In multihost settings, FSDP will save checkpoint shards per host and consolidate them into a single checkpoint.
For safekeeping, it is recommended to upload the consolidated checkpoints to a Google Cloud bucket.
Alternatively, you can use the `scp` command to transfer these checkpoints from the TPU VM periodically, although this is not implemented in our scripts.

## Inference

This project provides custom versions of the regular recipes to run with XLA in the `xla` directory.
To generate text, use the following command:

```shell
python3 xla/generate/base.py --prompt "Hello, my name is" --num_samples 3
```

For the first generation, this command will take around 17 seconds as XLA needs to compile the graph.
Subsequent generations will take around 2 seconds.

## Fine-tuning

To get started fine-tuning Falcon 7B with adapter, run the following command:

```shell
python3 scripts/prepare_alpaca.py --checkpoint_dir checkpoints/tiiuae/falcon-7b

python3 xla/finetune/adapter.py --checkpoint_dir checkpoints/tiiuae/falcon-7b --precision bf16-true
```

<details>
<summary>Multihost caveats</summary>

This script is configured to save "full" checkpoints, which isn't possible on multihost TPU VMs.
Here's how you can consolidate them together into a single one after training with `state_dict_type="sharded"`:

```shell
path_to_shards="out/adapter/alpaca/lit_model_adapter_finetuned"
mkdir -p $path_to_shards
workers=4  # 4 hosts
for ((i = 0; i < workers; i++)); do
  # aggregate all shards locally
  gcloud compute tpus tpu-vm scp --worker=$i "lit-gpt:${path_to_shards}/*" "${path_to_shards}/" --zone us-central2-b
done
# copy all shards to all workers
gcloud compute tpus tpu-vm scp --worker=all ${path_to_shards}/* "lit-gpt:${path_to_shards}/" --zone us-central2-b
# consolidate the shards in each worker
gcloud compute tpus tpu-vm ssh tmp --worker=all --command="python -m torch_xla.distributed.fsdp.consolidate_sharded_ckpts --ckpt_prefix ${path_to_shards}/checkpoint --ckpt_suffix '_rank-*-of-*.pth' --save_path ${path_to_shards}.pth" --zone us-central2-b
```

</details>

Since the TPU VM host RAM is limited (200 GB), we implement a technique to sequentially load and shard the checkpoint that can be enabled by
setting `reduce_cpu_memory_usage_during_load = True`. This is necessary to load falcon-40b.

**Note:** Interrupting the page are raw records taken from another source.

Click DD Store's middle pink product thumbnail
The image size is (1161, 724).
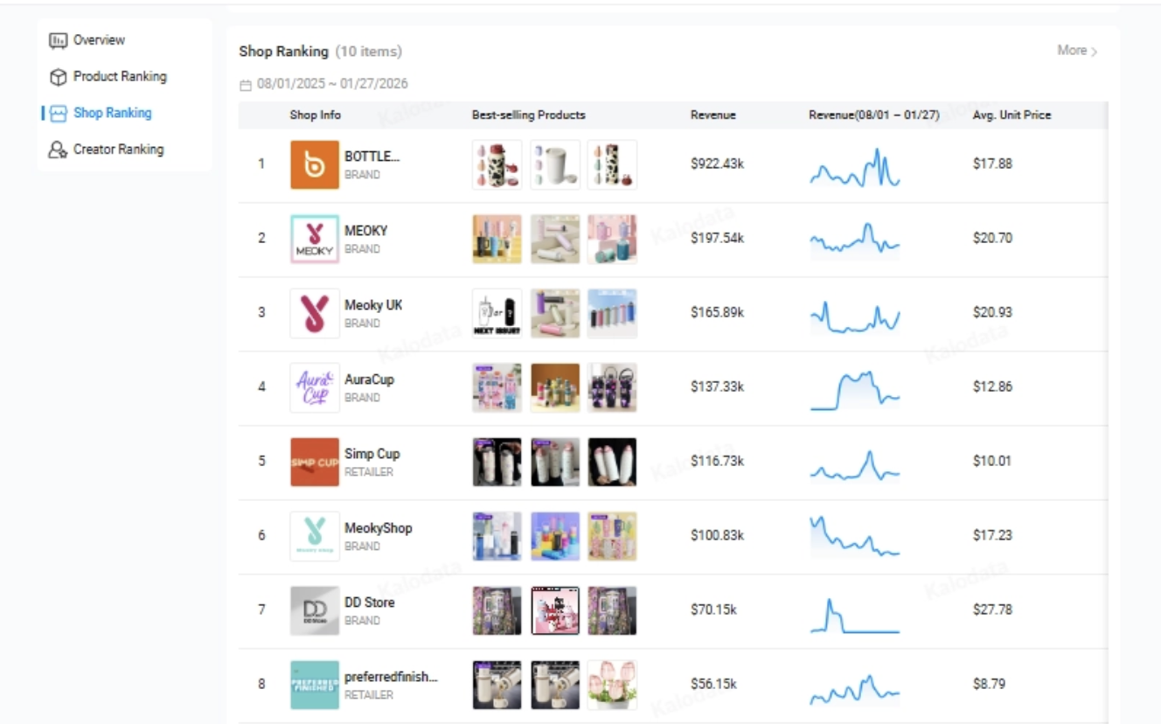(x=554, y=610)
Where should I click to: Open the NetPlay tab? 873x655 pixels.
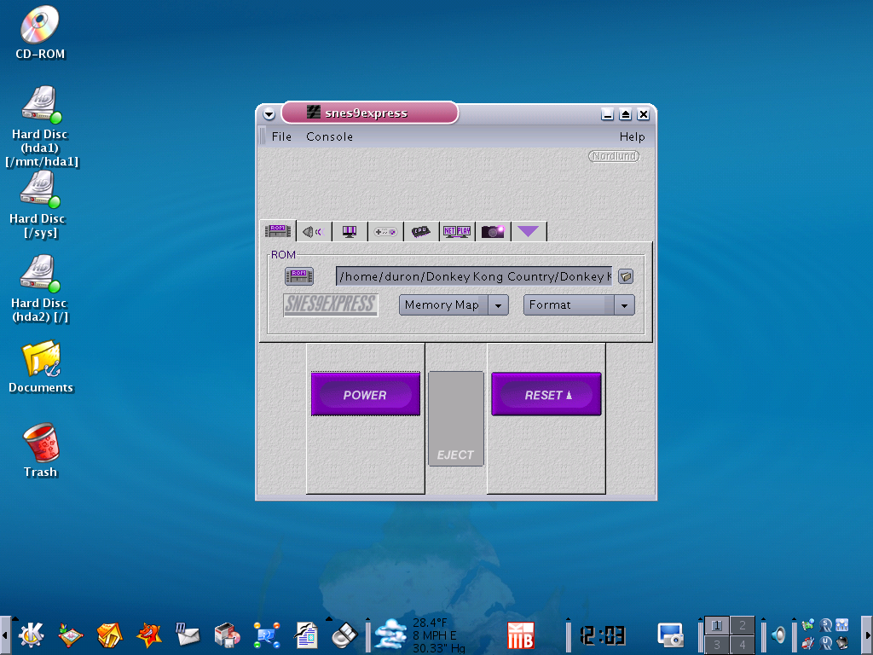pyautogui.click(x=457, y=231)
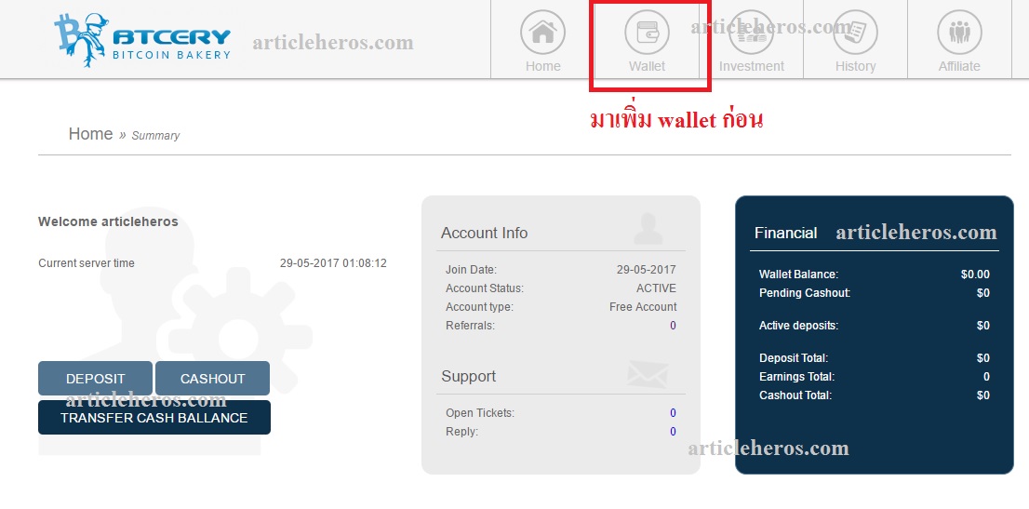
Task: Open the Affiliate people icon
Action: coord(959,32)
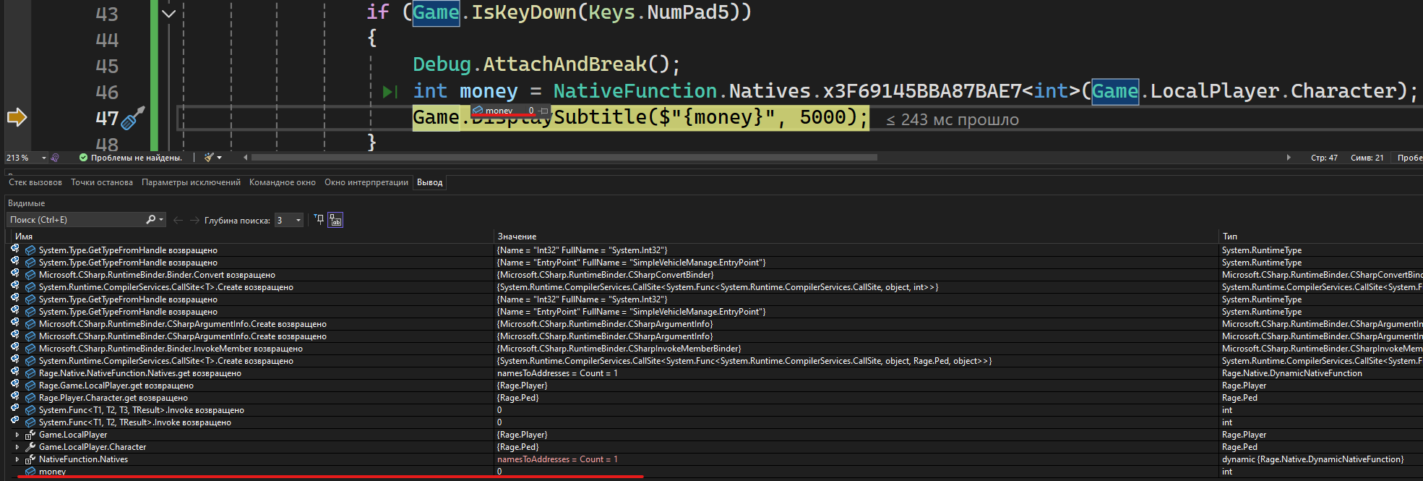The height and width of the screenshot is (481, 1423).
Task: Click the yellow current statement arrow in margin
Action: click(x=17, y=117)
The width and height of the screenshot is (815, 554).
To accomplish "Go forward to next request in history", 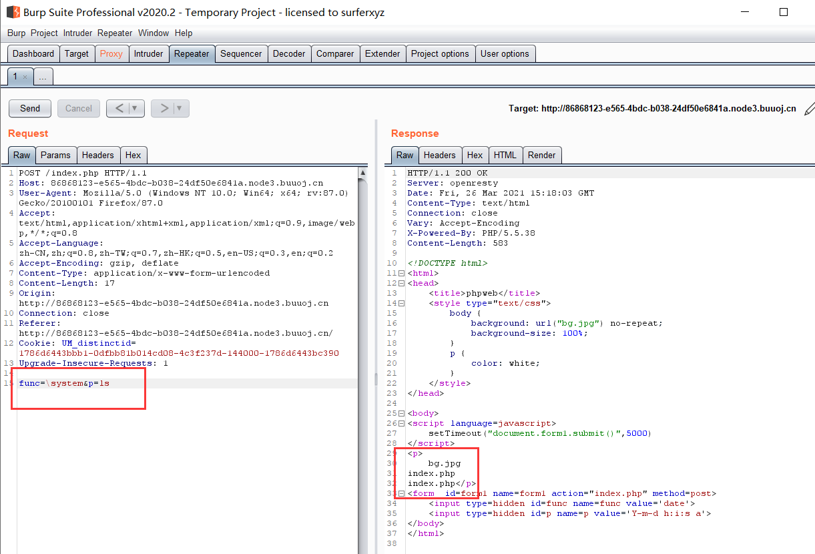I will [164, 108].
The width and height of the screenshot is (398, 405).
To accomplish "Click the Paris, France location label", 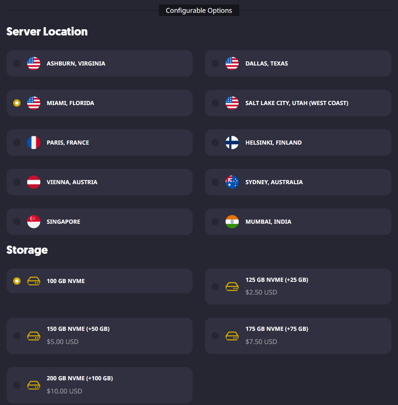I will (x=68, y=143).
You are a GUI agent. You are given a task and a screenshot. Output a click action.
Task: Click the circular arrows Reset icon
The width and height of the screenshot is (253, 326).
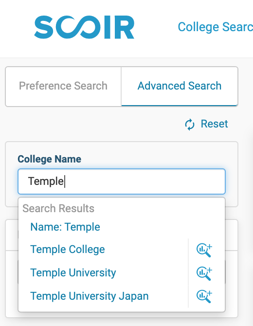tap(190, 125)
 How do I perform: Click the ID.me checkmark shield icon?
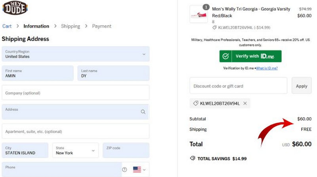click(x=225, y=56)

To generate text with the adapter fine-tuned model weights, use the following command:

```shell
python3 xla/generate/adapter.py --checkpoint_dir checkpoints/tiiuae/falcon-7b --precision bf16-true --adapter_path out/adapter/alpaca/lit_model_adapter_finetuned.pth
```

> **Warning**
> Remember to delete your instance when you are done.
>
> ```shell
> gcloud compute tpus tpu-vm delete lit-gpt --zone=us-central2-b
> ```

## Computational Performance

Using the [adapter finetuning script](finetune/adapter.py) and XLA's FSDP implementation, a 49.57% MFU was achieved with Falcon 7B on a v4-32 (micro batch size 7), and a 39.67% MFU was achieved with Falcon 40B on a v4-512 (micro batch size 3) at a fixed 1034 maximum sequence length.

Since the TPU VM host has limited system memory (RAM) compared to device memory (HBM), specific techniques were implemented to limit peak RAM usage when loading the model and pretrained weights before sharding, as well as when saving sharded checkpoints.
A v4 chip has 32 GiB HBM, so with 4 devices per host (4 * 32 = 128 GiB HBM), each host has 188 GiB RAM, which is shared across the devices.
Therefore, any RAM allocation over 188/4 = 47 GiB would exceed the host's RAM capacity.
A ~24B parameter model on CPU (with half precision) would be the largest possible model under this setup without the techniques used in our scripts.